# Requirement:
When you reach the line that holds "The width and height of the screenshot is (713, 535).", start copying exactly and keep going through the final line of the data, leaving out pictures.

# Input for this task:
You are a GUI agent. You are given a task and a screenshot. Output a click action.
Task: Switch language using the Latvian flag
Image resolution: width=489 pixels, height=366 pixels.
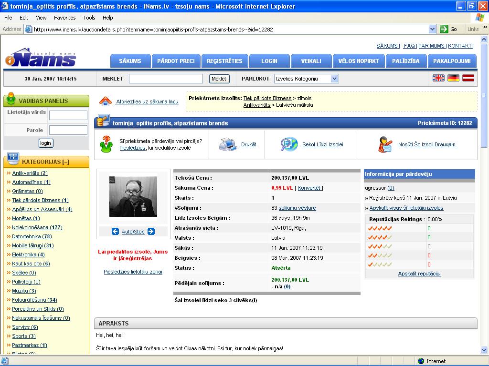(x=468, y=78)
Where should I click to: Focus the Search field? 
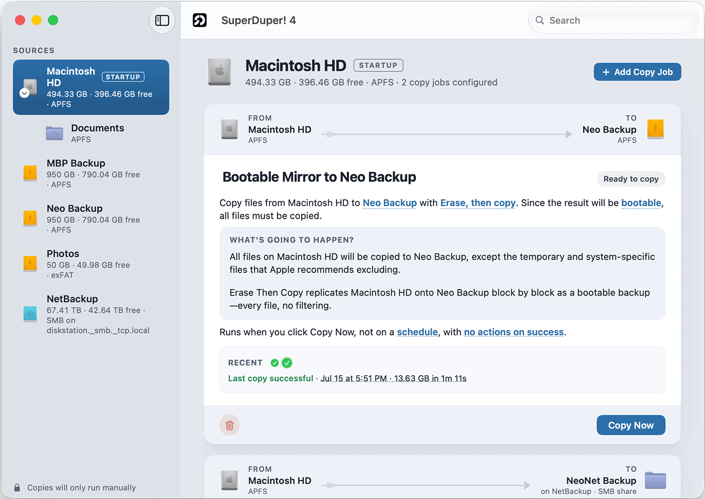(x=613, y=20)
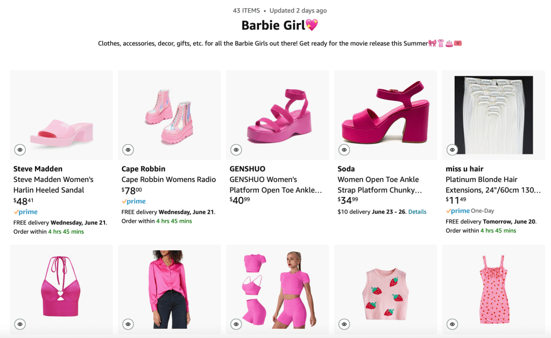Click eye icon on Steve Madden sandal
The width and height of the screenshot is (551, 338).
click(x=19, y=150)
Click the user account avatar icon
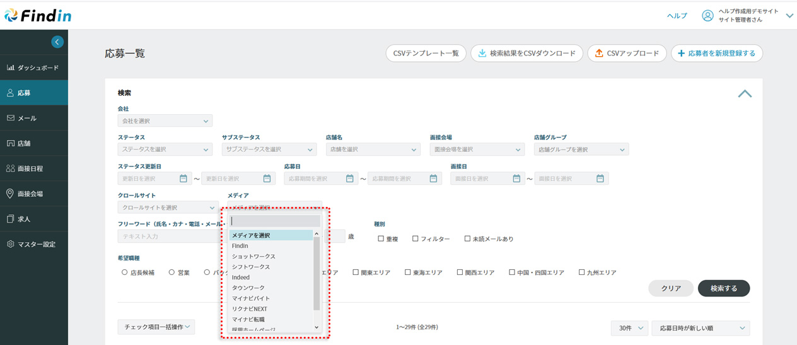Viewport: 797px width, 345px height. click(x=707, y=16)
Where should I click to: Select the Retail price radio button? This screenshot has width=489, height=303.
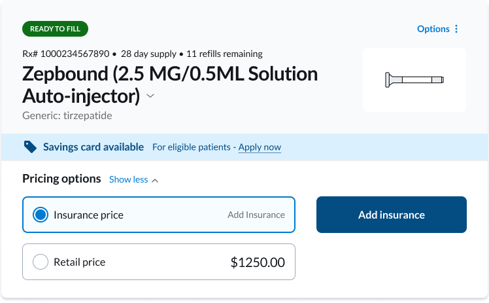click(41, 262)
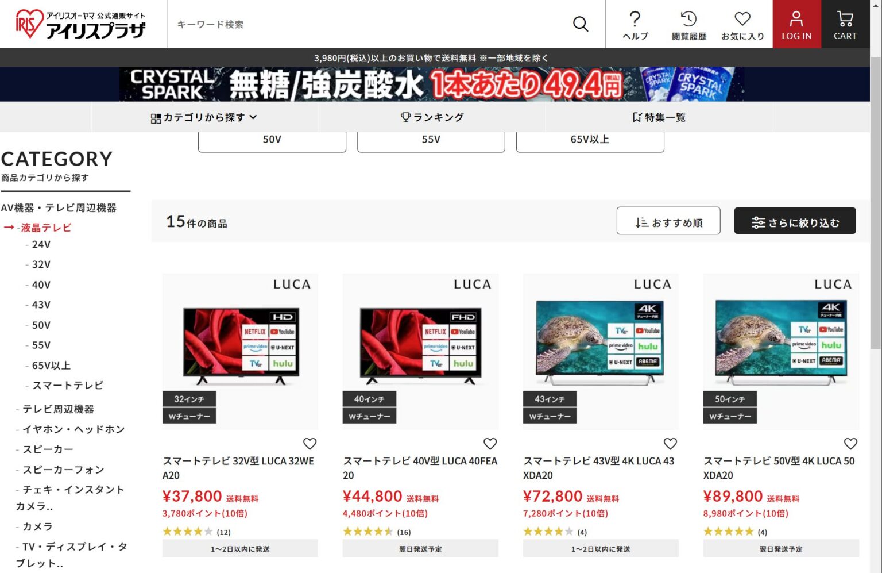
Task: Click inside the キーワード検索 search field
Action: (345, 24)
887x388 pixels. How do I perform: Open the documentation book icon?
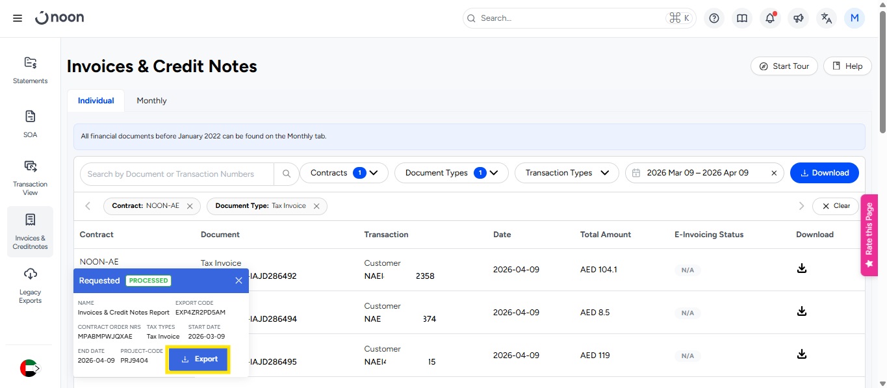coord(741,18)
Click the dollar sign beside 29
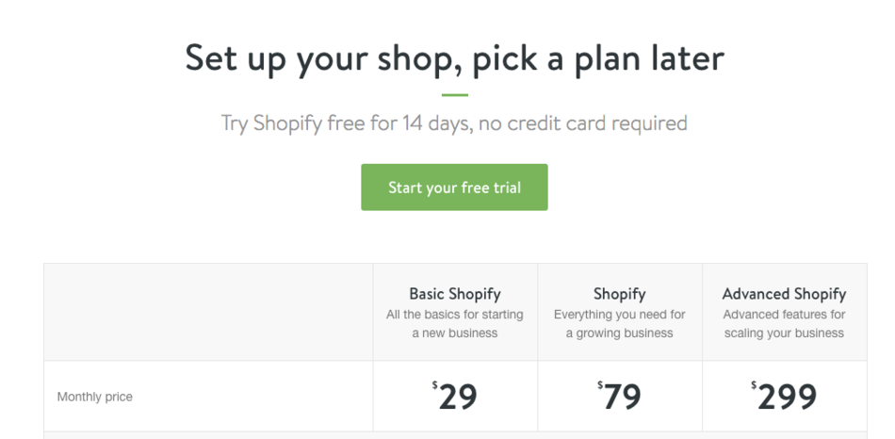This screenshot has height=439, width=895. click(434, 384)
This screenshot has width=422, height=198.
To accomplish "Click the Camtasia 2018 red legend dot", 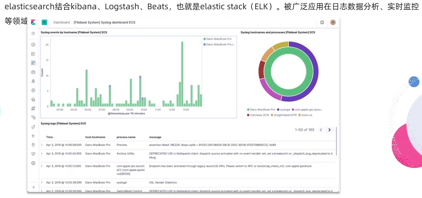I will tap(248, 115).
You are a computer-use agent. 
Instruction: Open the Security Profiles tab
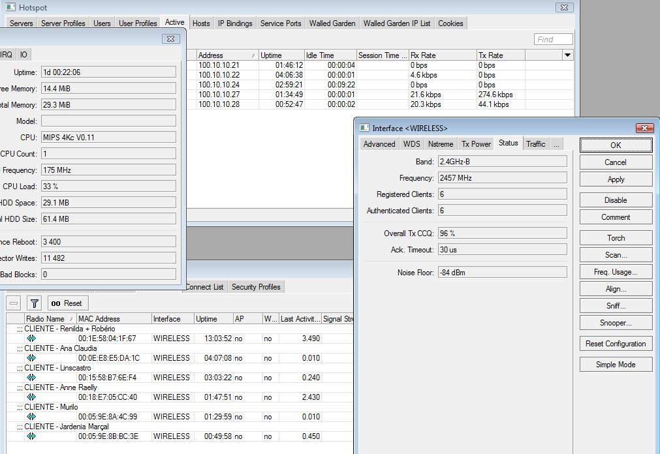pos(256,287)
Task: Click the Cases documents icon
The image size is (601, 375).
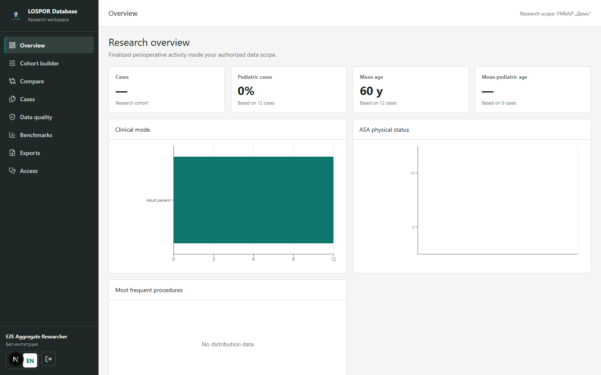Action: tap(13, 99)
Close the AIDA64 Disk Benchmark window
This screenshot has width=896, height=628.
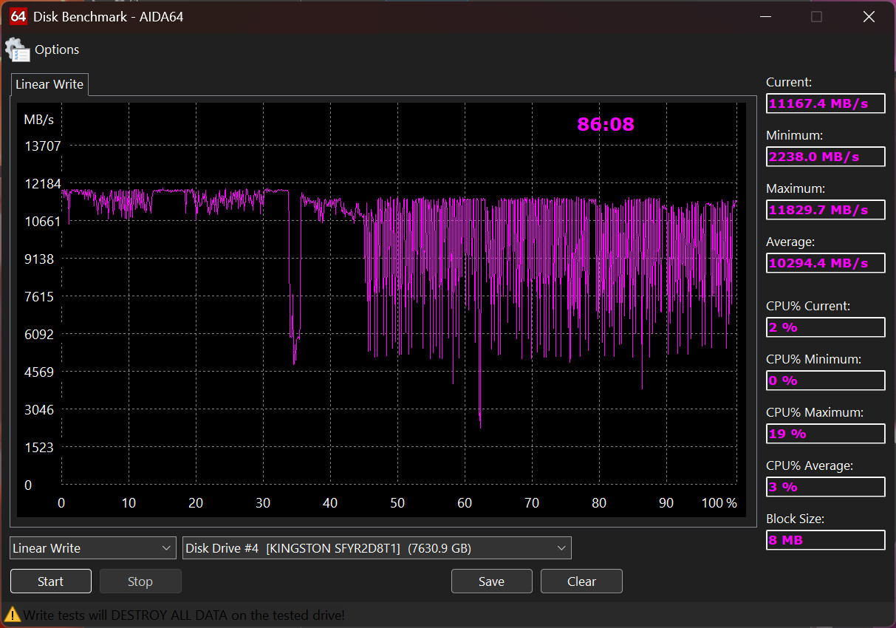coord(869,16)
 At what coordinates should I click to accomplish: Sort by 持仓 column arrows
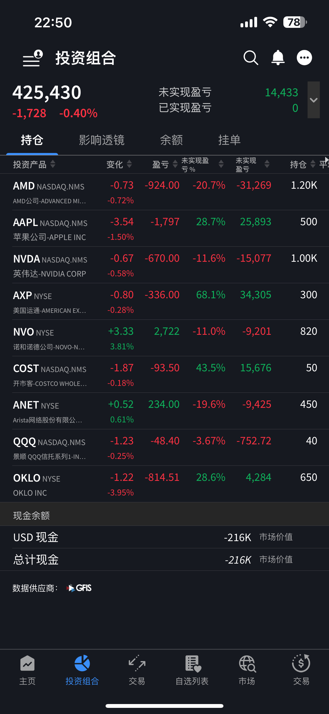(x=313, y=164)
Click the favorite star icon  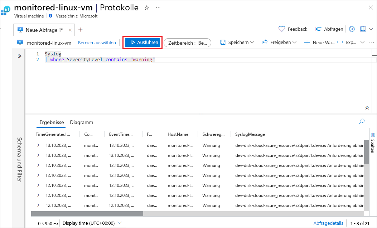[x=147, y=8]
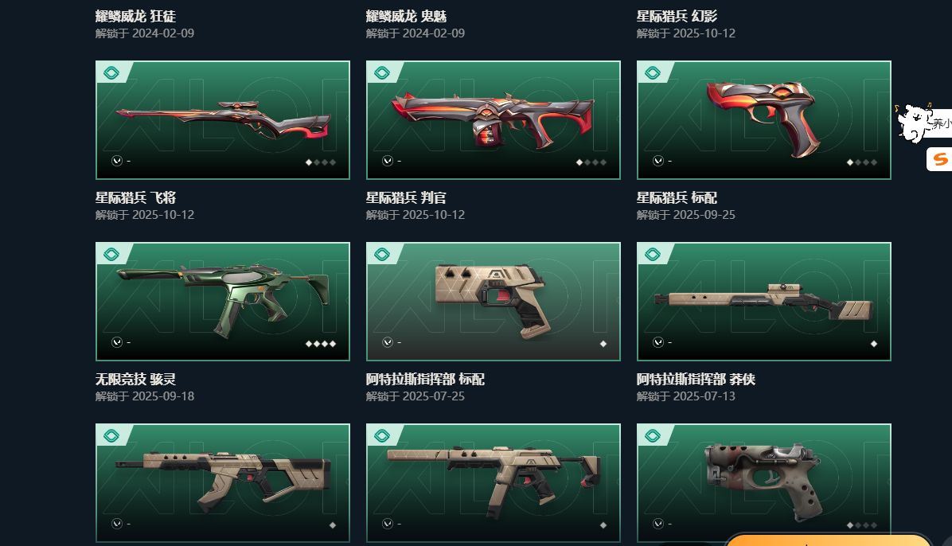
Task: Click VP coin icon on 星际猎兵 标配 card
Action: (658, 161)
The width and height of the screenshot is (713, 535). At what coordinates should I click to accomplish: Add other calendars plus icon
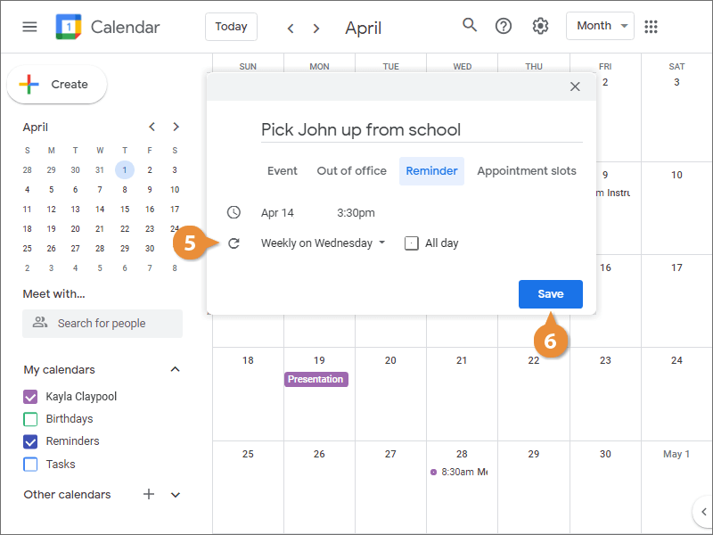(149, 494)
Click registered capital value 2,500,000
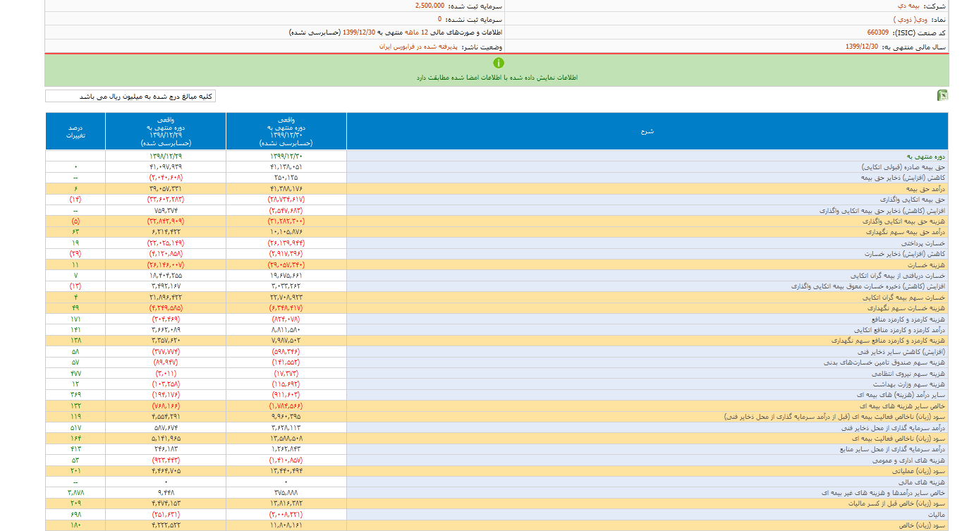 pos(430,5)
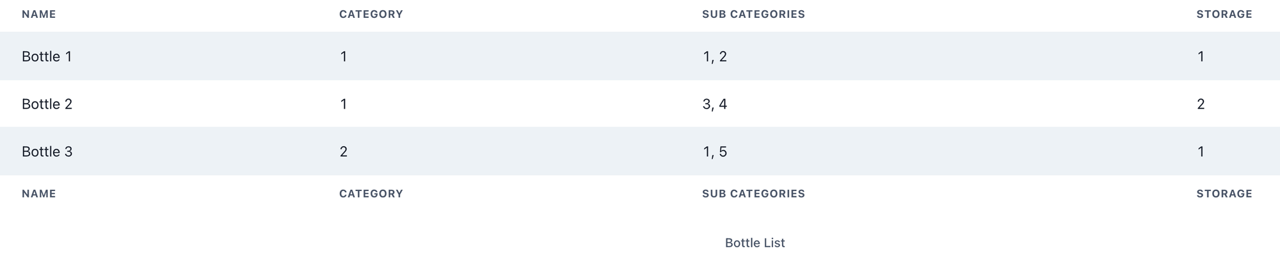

# Worked solution:
The width and height of the screenshot is (713, 535). At what coordinates should I click to accomplish: Add other calendars plus icon
(149, 494)
Click registered capital value 2,500,000
 pos(430,5)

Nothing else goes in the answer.